Now you would think that perhaps if he was a prophet sent by God with certainty that he had a message of divine authority to warn the President of the United States about some big doin's in the future (and more on that in a second), he'd have some justification for "no fear", right? But what is Bono's justification for having "no fear"? "I'm throwing a punch, and the fist belongs to people who can't be in the room, whose rage, whose anger, whose hurt I represent." He's not representing divine authority: he's representing a threat of violence.

Consider it! He's walking into the White House essentially blackmailing (as he frames his own position) the President to do what he says, or else! With no fear! I have already covered the kind of thinking that is behind this from the perspective of how much money gets sent to Africa in foreign aid every year, right? And just over yonder in the right sidebar, you can see the link for Compassion International, so I'm let's not assume that I think the poor in Africa need to buck up and put on their big-girl panties and deal with it. What I find completely outrageous is the belief that somehow it is right to threaten those who have the means to provide whatever anyone might have the spunk to demand, and it's OK because the motive is "rage and anger".

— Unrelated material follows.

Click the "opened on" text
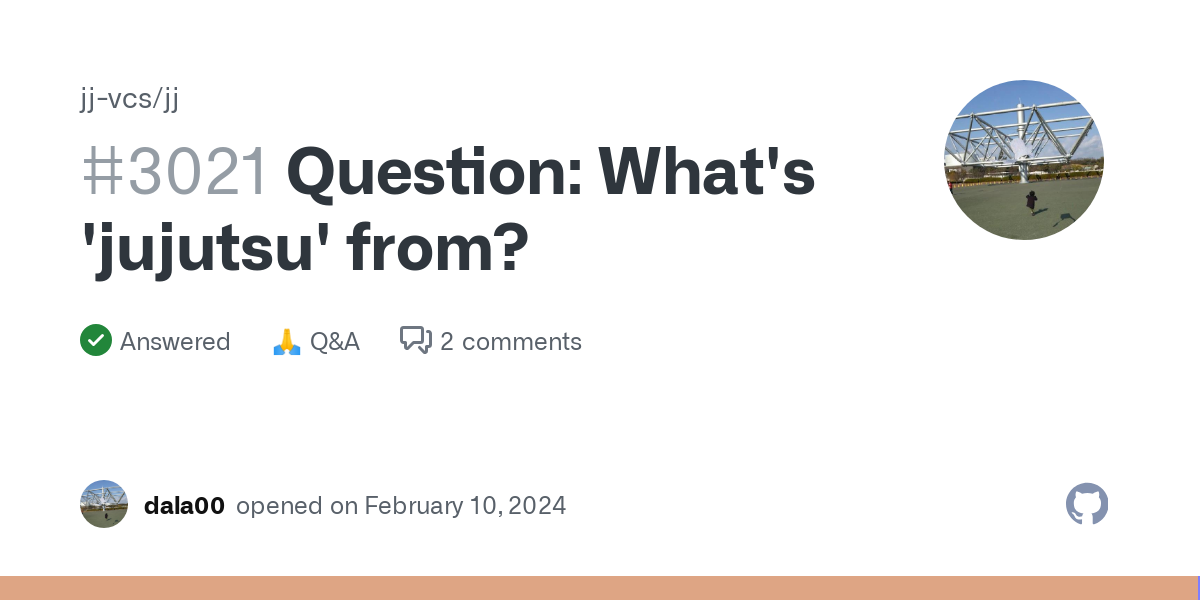 (297, 506)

"Rage and anger"? Against whom? For what reason? It's completely blind rage, completely blind anger, and in that it is fearless because it is completely blind – blind to fact, blind to responsibility, and blind to what is actually the reason to intervene for the poor: the image of God in them, and in those who can and should help them.

Which brings me around to the matter of the actual prophets who actually had God's own words to deliver who actually were bringing judgment upon the mighty for being completely morally bankrupt. You might like to bolster Bono's fearlessness by noting that Samuel wasn't afraid of Saul, Nathan was not afraid of David, John the Baptist was not afraid of the Pharisees, and Jesus was not afraid of Pilate. Bono's in good company, right?

Yeah, not so fast. Moses was afraid of Pharaoh – so afraid that he told God to send somebody else. Paul, in testifying to Felix who held his life in his hands, said, "I always take pains to have a clear conscience toward both God and man." And again to Agrippa, "I beg you to listen to me patiently." Isaiah had enough sense to know that he was in as much danger as anyone before God, and was "undone" (sometimes you have to love the KJV) for his own wickedness. And these are the guys who were actually on a mission from God, not some self-proclaimed crusade that is motivated by "rage".

The only somewhat-redeeming factor in Bono's favor is that he refuses to couch his arguments in God's name. I say, "good for him." That shows at least some microscopic awareness that what is driving him is nothing larger or smaller than his own ego.

Much like people who blog about the famous and the popular.